Nathan: Aw, congratulations!
Lauren: Thank you. Yeah. So we are getting married next July on our fourth anniversary and hopefully it’ll go as planned. I mean, we have another year or so of who knows what. I mean, who knows what the world will look like in a year, but it’s good to, you know, be positive and look forward to things even though everything’s kind of crappy right now.
Nathan: Yeah. But you gotta have hope and you have to have things to look forward to and, you know, that’s what keeps people going I think. So, that’s great. And congratulations again.
Is there anything else that you want to share? Any thoughts or any updates or any messages that you want to get out there?
Lauren: Probably a lot of things. I think that it’s important to find ways in which you can participate in activism without draining yourself, ways for it to be sustainable because it’s a marathon, not a sprint, for example. And we have a lot of… a lot of fighting to do still. For everyone, you know, it’s not, and it’s not all about you and your identity and your… and your place in the world, but you know, looking out to your community and seeing the ways in which you can better the world. I don’t know. Just figure out the small things that you can do because we can all do something even from our homes.
Nathan: Yeah. Any activism big and small all makes a difference in some way I think.

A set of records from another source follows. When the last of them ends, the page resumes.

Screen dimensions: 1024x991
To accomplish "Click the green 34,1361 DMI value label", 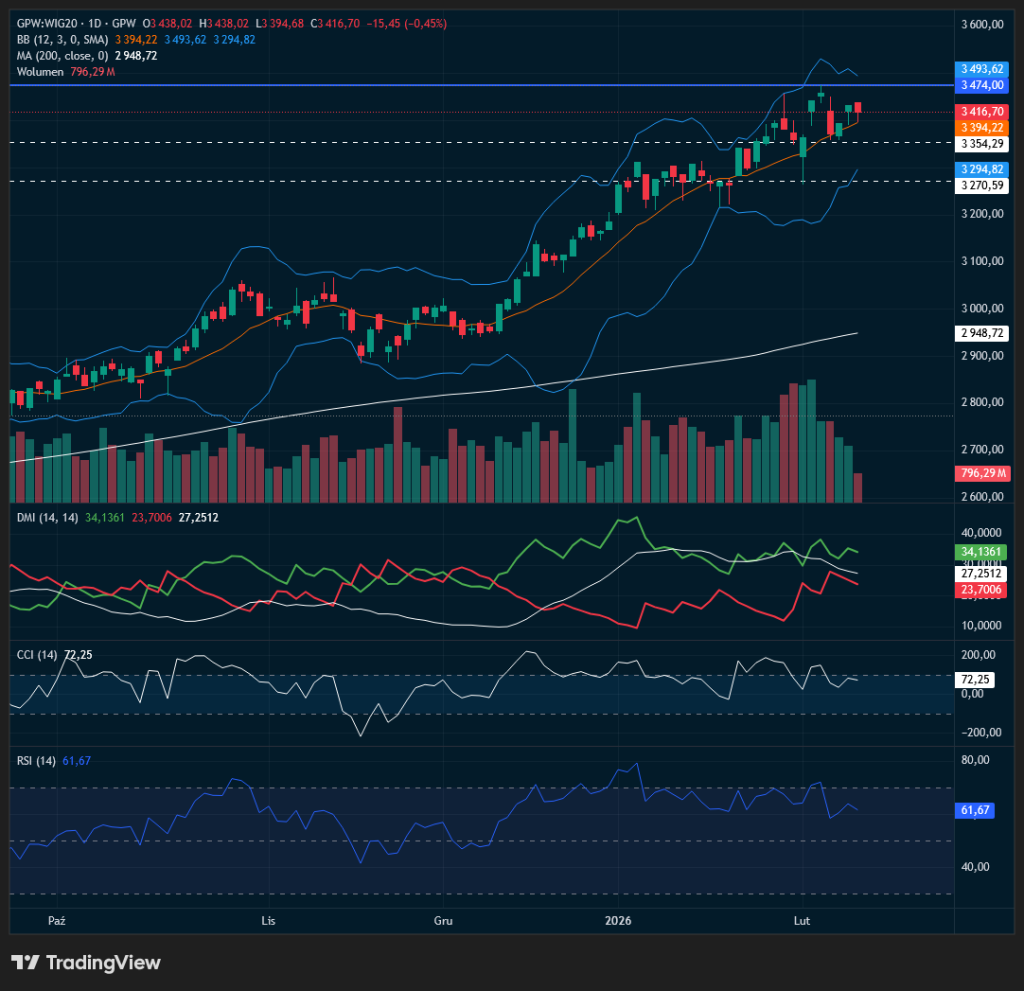I will click(981, 551).
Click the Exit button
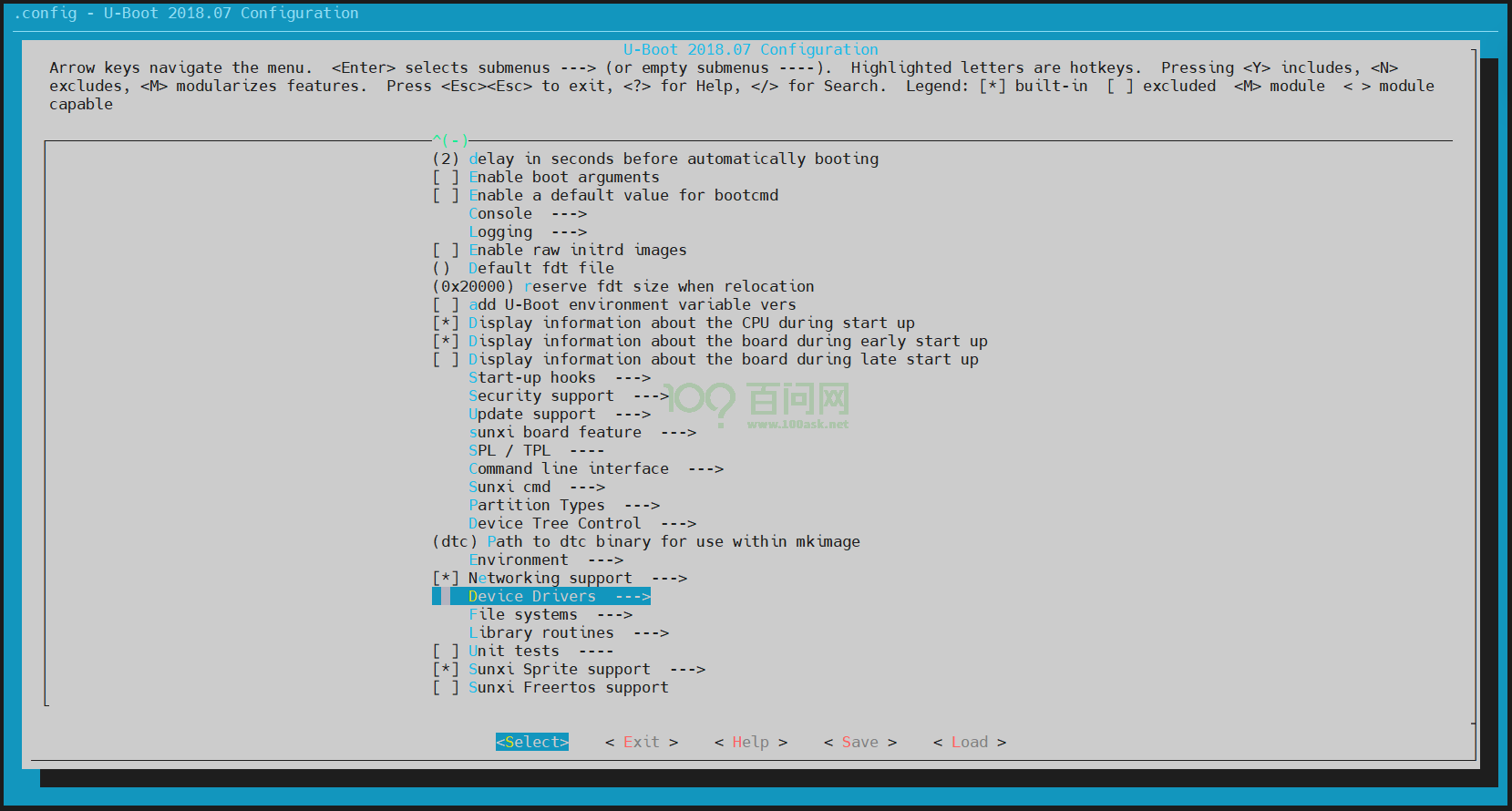This screenshot has height=811, width=1512. click(x=641, y=742)

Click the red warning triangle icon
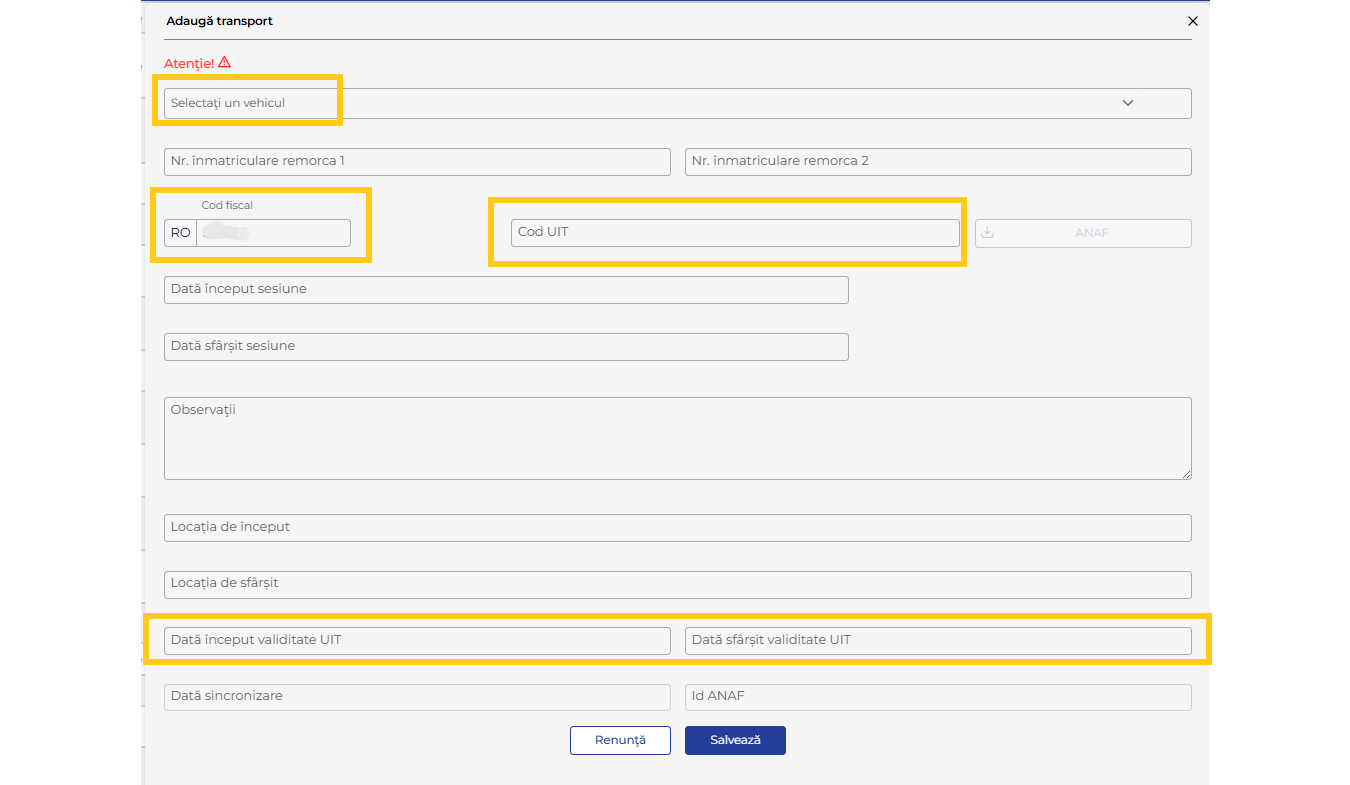[224, 62]
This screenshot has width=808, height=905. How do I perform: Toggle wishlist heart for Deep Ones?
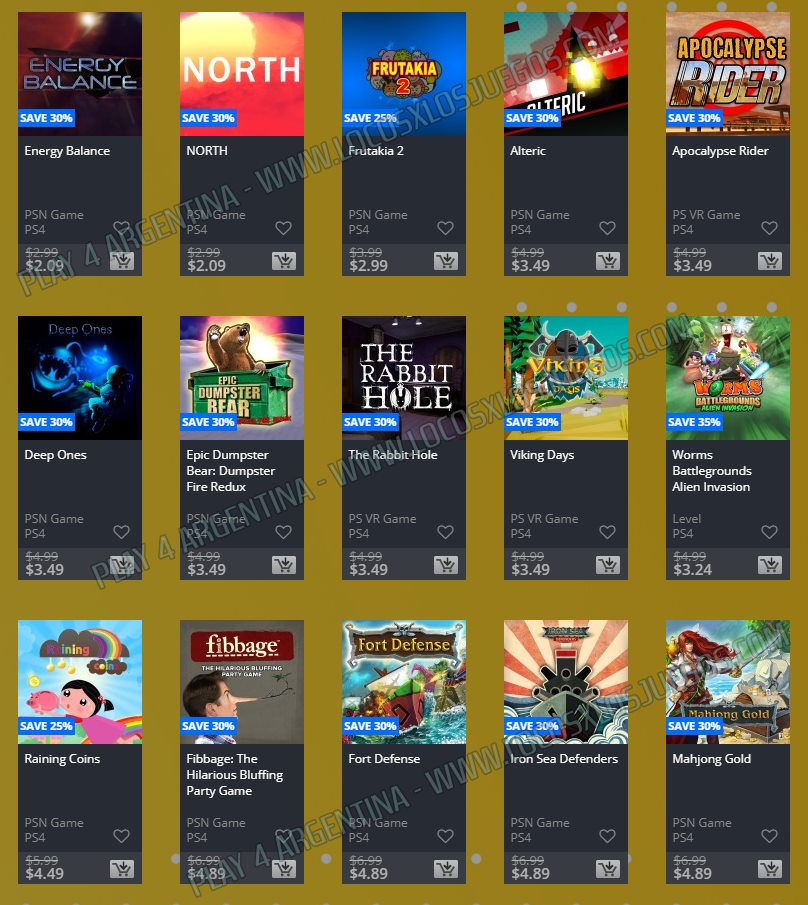click(121, 532)
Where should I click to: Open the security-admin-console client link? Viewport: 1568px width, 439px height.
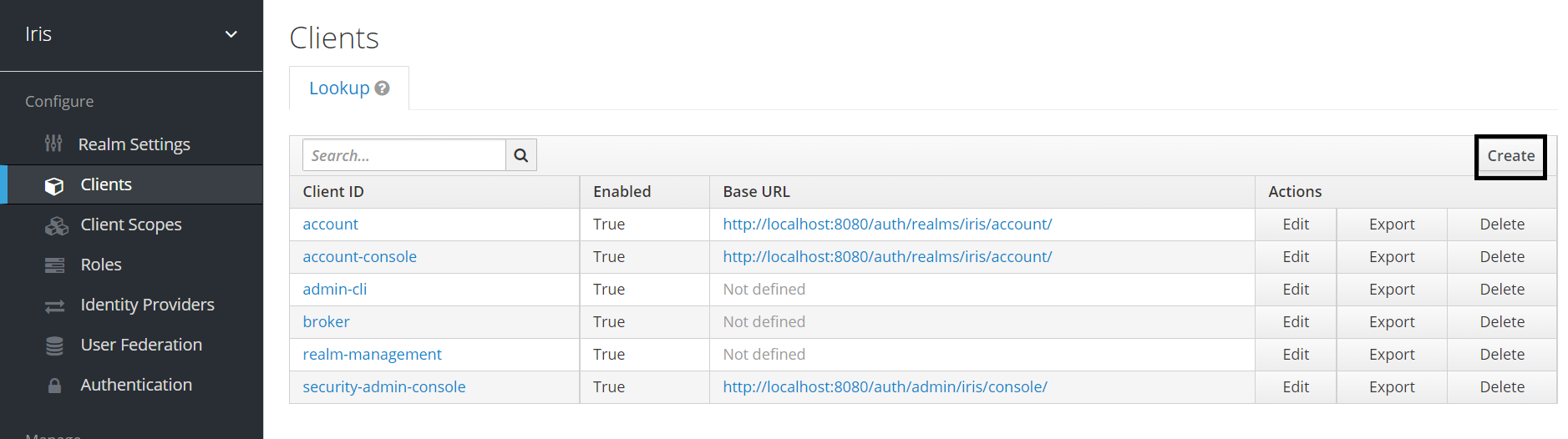tap(383, 387)
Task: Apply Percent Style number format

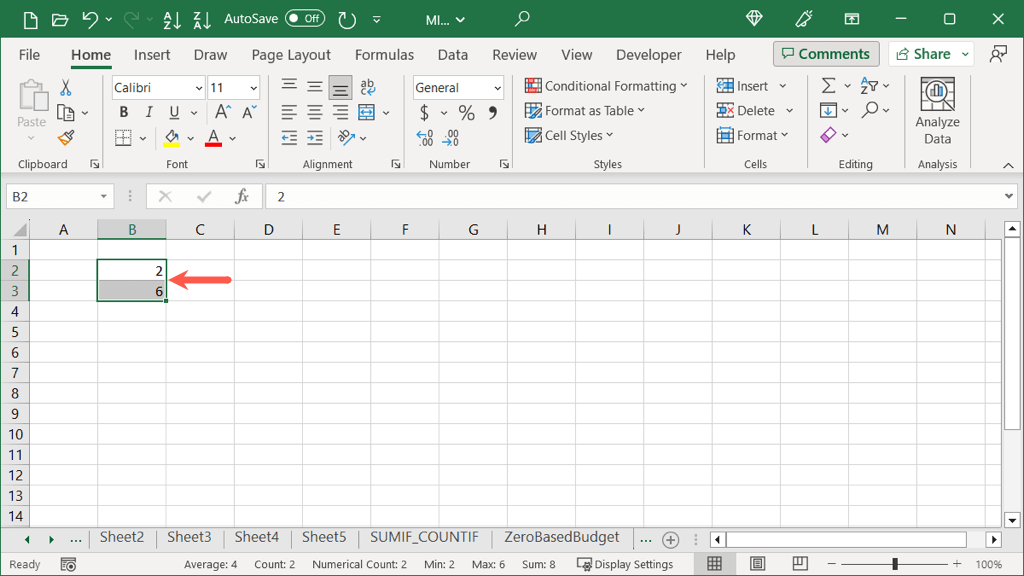Action: tap(466, 113)
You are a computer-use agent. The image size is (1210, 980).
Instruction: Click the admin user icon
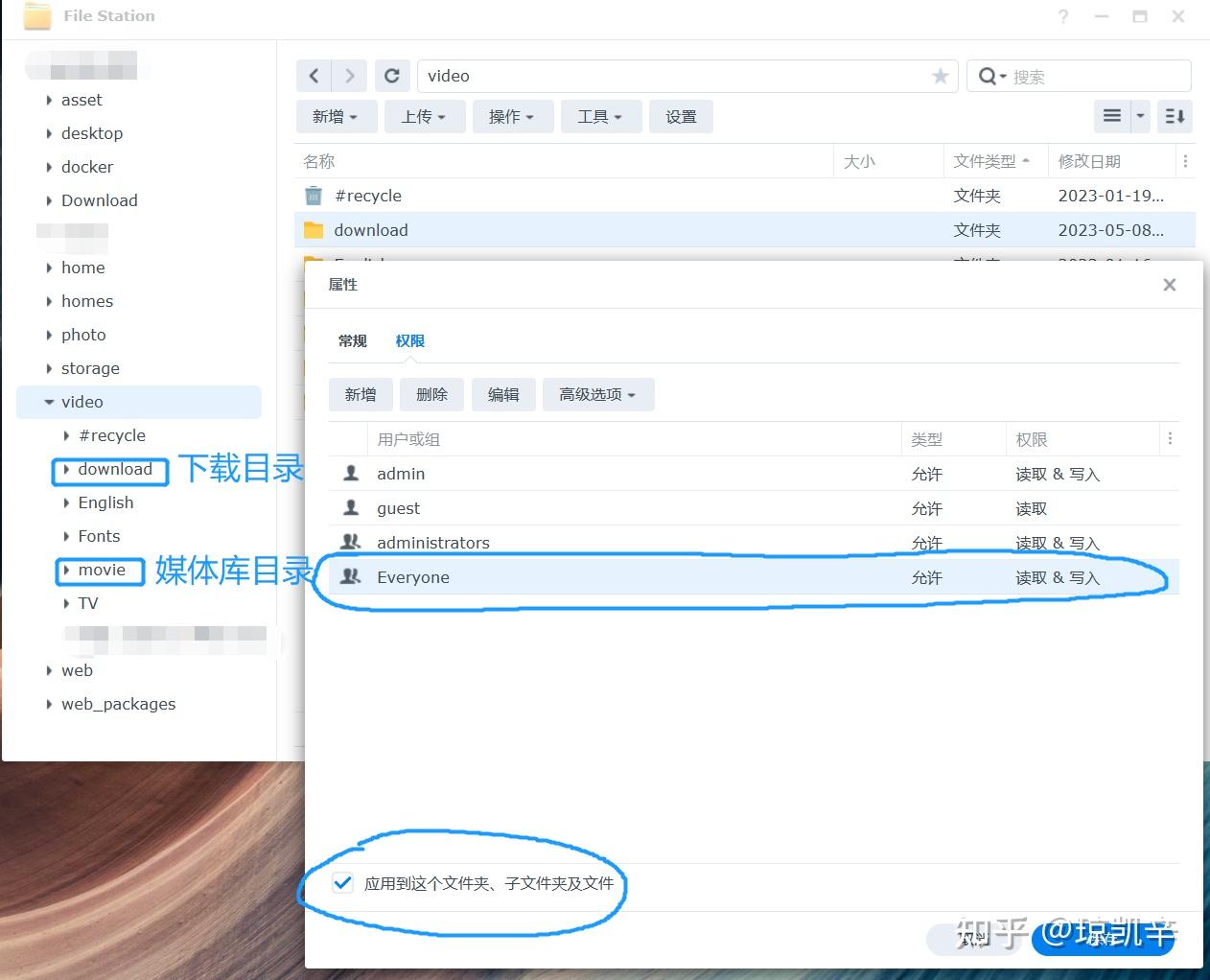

So all right, well, thanks for taking the time to speak with us. And if anyone has any questions for Lauren, just leave them in the comments. And Lauren, we’ll ask that you, check back periodically and, and maybe answer some questions if you’re okay with that.
And if you want to watch Lauren’s story, it’s on our website. All of our stories are on Facebook and Instagram. and we’re uploading every single week. So, you can watch them all out there and you can check back next week for our next story update.
Thanks for watching.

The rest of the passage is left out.